Player 1 uses Red pieces and Player 2 uses Blue pieces.

Board

We will use an 4x4x4 board. We will label the the board as

Moves

To initiate the game the user needs to enter the names of the appropriate executables in the appropriate space provided by the Refereee.
The program specifed in the Player 1 textbox would be allocated the Red pieces.
The moves need to be in the format (Symbol, x, y, z) where Symbol is either R(for Red Pieces) or B(for Blue Pieces) and 0<=x<4,0<=y<4 and 0<=z<4
Any move which places the user's piece on any empty cell on the 3D-board is a legal move.
Moves alternate between Red pieces and Blue pieces.
Each player gets a minute to play its move. If a player fails to do so the other player automatically wins.

Game Rules

A game will consist of a sequence of the following actions:

The program specified as player 1 will use the Red pieces and gets to play first.and player 2 uses the Blue pieces.

After that, the players take turns moving. A move (S,x,y,z) must satisfy the following constraints:

Time Limit There is a 60 second time limit for a player to make his move. (user time, not CPU time.)

Move preconditions

The symbol x,y,z is a valid board location i.e. 0<=x<4,0<=y<4 and 0<=z<4

The symbol S should be the symbol allocated to the player i.e. either 'R' or 'B'.

The cell x,y,z is not already occupied.

Move postconditions

After the move, the place at x,y,z on the board will be occupied by the symbol S.

It will be the other player's turn.

The game ends in any of the following cases:

A player after making a move has 4 of his symbols (either R or B) in a straight line and thus wins.

The board is full and no player has 4 of his symbols in a straight line. Then the game ends in a draw.

A player makes an illegal move - the other player wins.

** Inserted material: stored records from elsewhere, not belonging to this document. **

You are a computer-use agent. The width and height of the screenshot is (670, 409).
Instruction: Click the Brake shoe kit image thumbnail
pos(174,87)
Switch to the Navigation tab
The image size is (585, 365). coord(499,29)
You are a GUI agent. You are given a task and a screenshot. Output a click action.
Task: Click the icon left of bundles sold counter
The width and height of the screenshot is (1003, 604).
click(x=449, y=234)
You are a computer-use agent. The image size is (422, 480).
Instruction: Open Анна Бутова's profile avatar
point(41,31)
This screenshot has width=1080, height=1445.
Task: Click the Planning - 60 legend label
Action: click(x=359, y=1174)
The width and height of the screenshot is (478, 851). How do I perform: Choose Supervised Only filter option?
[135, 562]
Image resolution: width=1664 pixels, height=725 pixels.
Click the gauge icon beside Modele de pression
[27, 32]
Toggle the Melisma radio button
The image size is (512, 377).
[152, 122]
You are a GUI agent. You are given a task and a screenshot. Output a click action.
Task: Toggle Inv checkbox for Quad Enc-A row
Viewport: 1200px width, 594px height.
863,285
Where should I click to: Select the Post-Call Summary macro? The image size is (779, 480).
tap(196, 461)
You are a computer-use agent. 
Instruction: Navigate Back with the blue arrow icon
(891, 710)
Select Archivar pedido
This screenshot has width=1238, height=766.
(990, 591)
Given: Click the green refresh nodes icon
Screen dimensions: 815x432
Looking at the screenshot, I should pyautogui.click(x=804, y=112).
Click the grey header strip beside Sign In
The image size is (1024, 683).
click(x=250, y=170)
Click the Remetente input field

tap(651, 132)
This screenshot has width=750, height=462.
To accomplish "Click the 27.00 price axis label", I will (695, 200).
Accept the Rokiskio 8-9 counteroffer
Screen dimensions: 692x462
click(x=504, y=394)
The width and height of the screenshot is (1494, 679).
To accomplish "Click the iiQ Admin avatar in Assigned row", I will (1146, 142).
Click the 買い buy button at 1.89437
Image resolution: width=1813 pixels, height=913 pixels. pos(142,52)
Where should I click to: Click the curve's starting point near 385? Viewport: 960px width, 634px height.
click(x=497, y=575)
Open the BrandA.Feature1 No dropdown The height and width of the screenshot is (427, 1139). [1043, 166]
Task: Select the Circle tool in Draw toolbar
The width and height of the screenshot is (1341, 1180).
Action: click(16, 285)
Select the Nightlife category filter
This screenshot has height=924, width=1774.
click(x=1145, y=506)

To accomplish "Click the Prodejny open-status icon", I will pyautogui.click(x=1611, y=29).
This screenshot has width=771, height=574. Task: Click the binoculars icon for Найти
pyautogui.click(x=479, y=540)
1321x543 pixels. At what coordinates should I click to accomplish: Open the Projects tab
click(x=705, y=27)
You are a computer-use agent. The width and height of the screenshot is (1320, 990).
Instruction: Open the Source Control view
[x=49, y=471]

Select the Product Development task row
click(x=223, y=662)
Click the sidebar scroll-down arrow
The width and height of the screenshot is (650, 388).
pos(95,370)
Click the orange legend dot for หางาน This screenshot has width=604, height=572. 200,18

A player fails to move within the time limit - the other player wins.

PROJECT ASSIGNMENT

The project assignment consists of the following:

Your group must implement a program that plays 3D Tic-Tac-Toe.
Each group needs to pick a one-word (less than 10 characters) name for its program.
Your program must use the minimax algorithm with alpha-beta pruning.
- Use a utility function (i.e. static evaluation) of your choice.
If your minimax with alpha-beta pruning cannot expand the whole search tree in the time allowed, your program should use a game strategy:
- Use a heuristic/evalution function of your choice (remember that the evaluation function and the utility function must coincide on final board configurations). You are encouraged to use machine learning techniques here to obtain a good heuristic function.
- Use a heuristic of your choice to avoid expanding the whole minimax tree. You can choose from those covered in class (progressive deepening, heuristic continuation (singular-extension heuristic), and tapered search) or another one of your preference. We highly recommend using the progressive deepening heuristic.
The better your evaluation function and your heuristic, the better your program will play, and the better your grade in the project.
Your program must read input from standard input and write output to standard output and each message should be terminated with a '\n'. Be careful here as the behavior might depend on the high level language you are using.
Time saving tips:
For C you need to append a '\n' to the printf.
For Java use System.out.print(Message + '\n'). System.out.println does NOT work.
Your programs must write messages of length 10 or less and must adhere to the protocol stated below within this section.
Your program starts off by reading from the standard input the symbol ('B' or 'R') allocated to it by the referee. That indicates to your program whether it is player 1 or player 2.
Your programs must produce only valid moves. To make a move your program must ouput the move to the standard output as follows:
R,0,1,1\n or B,0,3,3\n
The following are sample invalid moves:
- r,0,1,1\n
  Because the symbol should either be character 'B' or 'R'.
- R,0,4,3\n
  Because though the board is 4 X 4 X 4 in size the locations are accessed by using subscipts from 0 to 3.
- R,0,1,1
  Because the terminating \n is missing. Be careful how you handle this scenario. You might have to experiment a bit with your code before you can get things to work with the referee code that would be provided. This is because different high languages support different kind of input output handling.
  e.g. In C to flush data to the standard output we can terminate the printf with a newline character '\n'.
  But for the same code if we have Java we need to use System.out.print and not System.out.println as the final newline is sent as a separate message to the referee.
  What might be a good idea is to pad your message to the MAX Message size of 10 as follows:
  R,1,1,1\0\0\n. This removes any chances of error as the referee would read in messages from player programs in blocks of size 10.
Your program must verify that the opponent's move is valid, and then use it to calculate your next move. If the opponent's move is invalid, your program must notify the referee that the last move received was invalid. In order to do so your program must write to standard output as follows:
ERROR\n
On receiving the opponent's move your program must detect if the game has come to an end. If so it must notify the referee of the same by printing to standard output the following message:
GAMEOVER\n
Your program must also check if the move it's about to make would win the game. In that case your program must output the move to the standard output and in addition also notify the referee that it knows that with that move the game has ended. Sample:
R,3,3,3\0\0\n
GAMEOVER\0\n
After reporting an "ERROR\n" or a "GAMEOVER\n" your program MUST wait for an "exit\n" before terminating. Also at any time through the program execution if your program receives "exit\n" while it is expecting the opponent's move, it still MUST terminate your process.
Your program must follow the specification given above so that it can interface with other groups's programs.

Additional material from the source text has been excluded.